I Feel It In My Heart

There’s a part of me that gets cynical about January and everyone’s New Year’s Resolutions.

I guess that’s probably because I know that in Christ, I can start over at any moment.

In the past I’ve felt like New Year’s Day is just a generic version to nonbelievers of the new start that believers get to experience in Christ every day. And it is true that we need to acknowledge our new mercies in God every single morning, even before our feet hit the ground running.

But I’m not letting this January pass by without acknowledging it for what it is – a chance to start over. A chance to say yes to refinement. A chance to say yes to the unknown and the scary, because it just might take its vague mask off and be revealed as God’s best.

I could sulk in all the promises I haven’t kept to myself and others in 2015, or I could take it one day at a time and give 2016 everything I’ve got.

I could stay stuck in the last chapter of my life, or I could let myself hope fearlessly like a small child at what’s around the corner.

I’m not naïve. I know that in 2016 I will grow up in ways that I never wish I needed to. I know that the story that unfolds will not include everything I plan for and what does come to pass will not come along with perfection as its sidekick. But perfection has never been the point. Waking up and looking for abundant life in Christ even on the foggiest days has always been the point.

If my life were a movie, I want 2016 to be like the scene when the small town girl cuts her hair and moves to New York City. She’s still the same person, with all the same secrets and hurts. But she’s brave and courageous. She quiets the lies in her head just long enough to believe that she is somehow worthy of choosing a better life for herself.

In 2016:

I want to get a natural tan and learn to enjoy running a distance that requires endurance.

I’m hoping my contact list in my phone grows longer, and my thighs get smaller, but most of all I hope that my heart swells larger.

I want to write more than I’ve ever written before. I don’t want to write for myself. I’m asking God that it wouldn’t just be for me. Words and daily life and love are nothing if they aren’t ever meant for something outside of ourselves. I’m asking Him to destroy my pride and to mold me into a more beautiful woman of God, unique and content with not being like all the rest.

I don’t want to be so afraid. I don’t want to sit down with the liars anymore and let them dine with me long enough that I begin believing what God came to obliterate. I want to live like I know I’m loved.

I want to steep myself into God’s Word.
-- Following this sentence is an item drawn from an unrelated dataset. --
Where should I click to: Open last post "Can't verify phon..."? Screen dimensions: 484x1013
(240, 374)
I want to not just pray like it’s a simple four letter word that Christians talk about all the time. I desire to let it become a real conversation addressing His majesty and Fatherhood first, teaching myself how to see all my pesky hurts and requests underneath that umbrella of eternal comfort.
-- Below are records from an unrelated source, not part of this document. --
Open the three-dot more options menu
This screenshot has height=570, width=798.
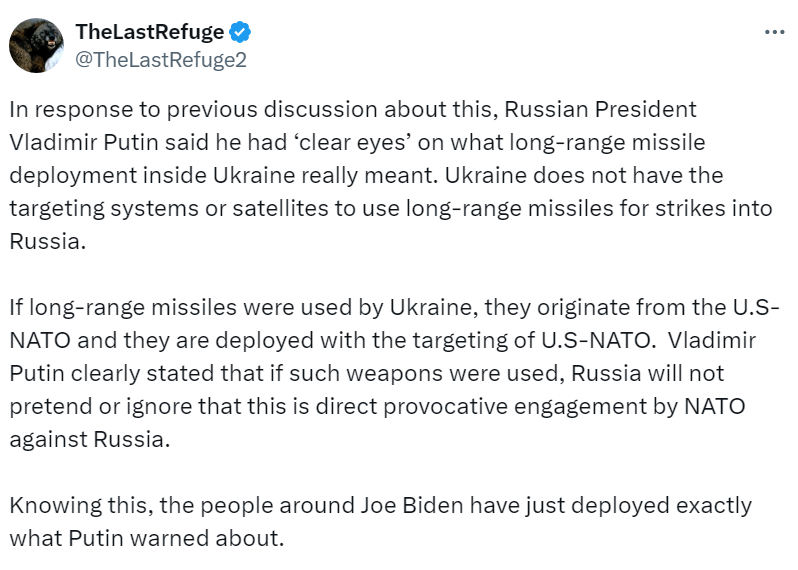[x=774, y=32]
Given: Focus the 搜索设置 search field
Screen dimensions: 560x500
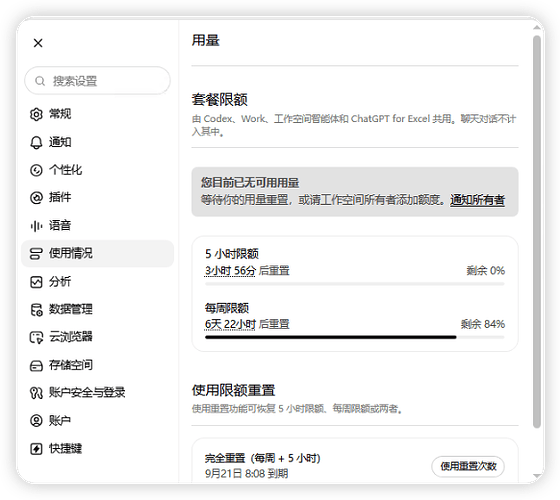Looking at the screenshot, I should [x=98, y=81].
There’s a lot I have in mind – like all the music that I’ll consider as a soundtrack written only for me, the iced coffee I’ll drink, the love letters I’ll craft, the humans I’ll hug, and the streams of tears I’ll wipe into my sweater sleeve. The new job I’ll begin, all the babies I’ll snuggle, and this next school year bringing more emotions than any before.

But no matter what comes, I want to be aware of my surroundings. I want to take more notes than pictures. I want to look up at the stars and into someone’s eyes more than I look at a screen. I want to pray more than I grumble. I want to read a lot of really good books. I refuse to wish this year away.

But in all these tiny gifts known and still unknown, I want each one to point to the God that came down, wrecked every lie, and saved us all.

I want 2016 to be a year that later in life, whether I’m on a stage or in my grandchild’s living room, I’ll look up with a twinkle in my eye as I begin a story and say, “I’ll never forget that year.”

Let’s begin 2016 believing that it will be a love story dedicated to all those who enter it and come after the last page is written, and that it won’t be another well-crafted apology to the universe for being human.

This is our chance to sing obnoxiously loud while we pretend we’re at a crowded karaoke party: “I feel it in my heart. The start of something new.”